Published in On Our Selection News September 19, 2013

I don’t know if I’d say that I’m made of honour.

A couple of Fridays ago now, my second oldest sister popped round to the family home to casually mention that she was engaged. It was a nice moment, and we of course celebrated it they way most families would: by buying a few bottles of the most expensive bubbly we could find in Clifton at that hour (which was about 22 bucks from memory), and splashing out on $8 worth of hot chips to celebrate the date the proposal happened, being the 8th of the 8th month.

After the initial celebrations, when the riccadonna bottles were empty and I was on my way to bed, I realised that the whole betrothal was underpinned by sinister competition. With two other sisters also being asked to be bridesmaids, there was now an apparent deadly and dirty contest to be made Maid of Honour. And like any power hungry, control freak female who thinks that they have good taste, I wanted that title.

Not just because I’d have to yell at florists through a headset, wear a different coloured sash to the other bridesmaids, and get to plan a filthy Bachelorette party (which so far is set to consist of us watching Daddy Day Care and hiring a guy in a broccoli suit and a carrot suit), but because… I don’t know, I just wanted it.

I had already started campaigning for the job back in high school, making my sister promise to pick me, but now that there was a ring on the fing, I had to get serious. I was up against an older sister, and a very creative best friend who was also one year older – I had to bring out the big guns.

The engagement not only posed the challenge for me to find some poor schmuck to give me diamonds in two years time (or else she wins. Wow, maybe I am too competitive?), but the need to host a party of some kind. And this was my time to shine.

Given the occasion, the event had to be more than a carton and cobbloaf affair (although cobbloaf is a wonderful food- group. I’m still hopeful that someone will start up a drive-thru cobbloaf restaurant), so I had to step it up a notch.

I came up with decoration ideas, I pledged balls of deep fried risotto, I informed a friend in Townsville of the date immediately to allow her to book flights, and spent at least an hour in Lifeline choosing mismatched jars for vases.

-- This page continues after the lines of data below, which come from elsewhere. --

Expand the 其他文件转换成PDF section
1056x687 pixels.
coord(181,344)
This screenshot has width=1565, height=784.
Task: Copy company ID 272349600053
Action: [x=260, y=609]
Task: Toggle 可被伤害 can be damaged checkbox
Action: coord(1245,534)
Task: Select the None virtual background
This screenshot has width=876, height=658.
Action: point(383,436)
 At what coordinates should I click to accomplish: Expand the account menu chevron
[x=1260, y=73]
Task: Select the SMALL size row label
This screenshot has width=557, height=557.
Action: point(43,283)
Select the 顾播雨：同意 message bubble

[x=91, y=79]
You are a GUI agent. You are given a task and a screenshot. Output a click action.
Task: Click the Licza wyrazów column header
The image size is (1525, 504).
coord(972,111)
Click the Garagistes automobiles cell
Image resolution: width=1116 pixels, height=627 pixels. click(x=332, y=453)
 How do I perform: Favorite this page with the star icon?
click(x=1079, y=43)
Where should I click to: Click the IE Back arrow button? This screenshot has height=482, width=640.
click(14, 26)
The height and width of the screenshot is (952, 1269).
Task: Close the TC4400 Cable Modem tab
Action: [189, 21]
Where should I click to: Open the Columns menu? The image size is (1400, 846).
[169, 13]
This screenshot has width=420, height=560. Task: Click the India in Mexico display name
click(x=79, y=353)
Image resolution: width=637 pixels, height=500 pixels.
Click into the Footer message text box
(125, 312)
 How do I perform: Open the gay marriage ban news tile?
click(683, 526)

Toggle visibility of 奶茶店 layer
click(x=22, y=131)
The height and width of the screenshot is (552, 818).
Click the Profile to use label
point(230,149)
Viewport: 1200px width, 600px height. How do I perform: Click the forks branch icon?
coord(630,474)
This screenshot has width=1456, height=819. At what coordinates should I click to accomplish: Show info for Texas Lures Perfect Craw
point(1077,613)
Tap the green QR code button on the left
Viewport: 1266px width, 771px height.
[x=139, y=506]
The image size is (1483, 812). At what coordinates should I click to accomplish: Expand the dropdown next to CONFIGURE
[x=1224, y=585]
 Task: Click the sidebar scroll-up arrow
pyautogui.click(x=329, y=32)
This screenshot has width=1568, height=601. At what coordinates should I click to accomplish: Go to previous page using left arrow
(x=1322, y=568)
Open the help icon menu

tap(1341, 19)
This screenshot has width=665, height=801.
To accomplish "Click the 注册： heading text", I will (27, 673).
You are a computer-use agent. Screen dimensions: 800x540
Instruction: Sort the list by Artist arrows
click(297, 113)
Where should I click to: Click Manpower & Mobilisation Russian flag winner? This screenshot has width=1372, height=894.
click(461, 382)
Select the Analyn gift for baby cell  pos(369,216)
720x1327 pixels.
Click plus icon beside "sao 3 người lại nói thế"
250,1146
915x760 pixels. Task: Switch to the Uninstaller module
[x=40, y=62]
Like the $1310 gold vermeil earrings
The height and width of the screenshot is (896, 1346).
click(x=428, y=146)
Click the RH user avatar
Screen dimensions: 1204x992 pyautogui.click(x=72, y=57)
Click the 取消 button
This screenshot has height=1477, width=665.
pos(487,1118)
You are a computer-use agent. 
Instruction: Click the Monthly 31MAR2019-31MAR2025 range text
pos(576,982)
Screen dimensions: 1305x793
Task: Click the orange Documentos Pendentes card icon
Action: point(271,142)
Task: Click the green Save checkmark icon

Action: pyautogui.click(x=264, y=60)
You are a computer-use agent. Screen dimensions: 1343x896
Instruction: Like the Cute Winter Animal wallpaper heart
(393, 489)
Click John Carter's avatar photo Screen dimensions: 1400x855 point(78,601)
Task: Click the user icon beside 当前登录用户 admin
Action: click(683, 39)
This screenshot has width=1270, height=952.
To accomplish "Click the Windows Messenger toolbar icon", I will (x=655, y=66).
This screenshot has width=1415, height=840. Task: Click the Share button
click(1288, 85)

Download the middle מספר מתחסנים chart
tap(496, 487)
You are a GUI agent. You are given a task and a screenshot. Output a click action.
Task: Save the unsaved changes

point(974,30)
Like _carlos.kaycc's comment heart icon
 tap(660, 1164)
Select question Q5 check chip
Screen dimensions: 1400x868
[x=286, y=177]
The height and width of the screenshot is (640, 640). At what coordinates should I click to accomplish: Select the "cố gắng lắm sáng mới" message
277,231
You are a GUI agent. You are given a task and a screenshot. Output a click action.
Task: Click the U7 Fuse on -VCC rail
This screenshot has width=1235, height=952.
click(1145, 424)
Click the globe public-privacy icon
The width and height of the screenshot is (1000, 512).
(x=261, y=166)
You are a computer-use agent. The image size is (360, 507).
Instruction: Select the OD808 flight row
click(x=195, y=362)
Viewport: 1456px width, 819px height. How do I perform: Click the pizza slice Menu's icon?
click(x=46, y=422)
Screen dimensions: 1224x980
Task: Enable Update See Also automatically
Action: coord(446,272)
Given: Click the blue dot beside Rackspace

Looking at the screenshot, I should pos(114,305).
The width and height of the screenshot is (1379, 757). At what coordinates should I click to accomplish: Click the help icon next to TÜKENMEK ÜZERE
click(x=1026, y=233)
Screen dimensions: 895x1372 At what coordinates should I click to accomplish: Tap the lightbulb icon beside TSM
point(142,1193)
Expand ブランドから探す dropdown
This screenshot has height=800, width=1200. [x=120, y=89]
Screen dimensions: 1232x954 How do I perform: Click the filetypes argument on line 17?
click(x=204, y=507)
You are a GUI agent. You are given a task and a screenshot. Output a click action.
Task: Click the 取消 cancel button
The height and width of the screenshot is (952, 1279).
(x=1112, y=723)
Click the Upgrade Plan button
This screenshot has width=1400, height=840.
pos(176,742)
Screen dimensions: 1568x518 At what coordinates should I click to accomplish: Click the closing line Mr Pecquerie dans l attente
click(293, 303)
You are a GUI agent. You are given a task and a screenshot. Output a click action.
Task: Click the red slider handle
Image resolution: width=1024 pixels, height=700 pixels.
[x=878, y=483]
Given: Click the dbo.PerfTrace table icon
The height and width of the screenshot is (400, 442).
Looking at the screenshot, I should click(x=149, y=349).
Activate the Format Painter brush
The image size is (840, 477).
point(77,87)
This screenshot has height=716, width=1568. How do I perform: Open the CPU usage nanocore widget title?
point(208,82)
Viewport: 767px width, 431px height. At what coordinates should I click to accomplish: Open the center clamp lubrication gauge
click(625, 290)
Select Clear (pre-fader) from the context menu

All of this probably looked like I was just being a good sister, but the sinister scent of hidden agenda was lingering – it was like I was K-Rudd announcing his support for gay marriage a few months ago (which I applaud, but I am suspicious of the timing of that announcement). While there were no spotlight ads or horrible theme songs, I became ruthless in my campaign; I conspired with Grandma to make bunting out of offcuts from various Aunties’ bridal party dresses.

Sure, I was eventually given the envelope that contained the words “Maid of Honour” but I couldn’t help but wonder is was I an honourable maid? Had my guerilla tactics been ethical?

But I guess that’s exactly what got me the different coloured sash-noonewantsyoutobeethicalwhenyouyou’redealing with a bride who was delivered frangipanis instead of peonies?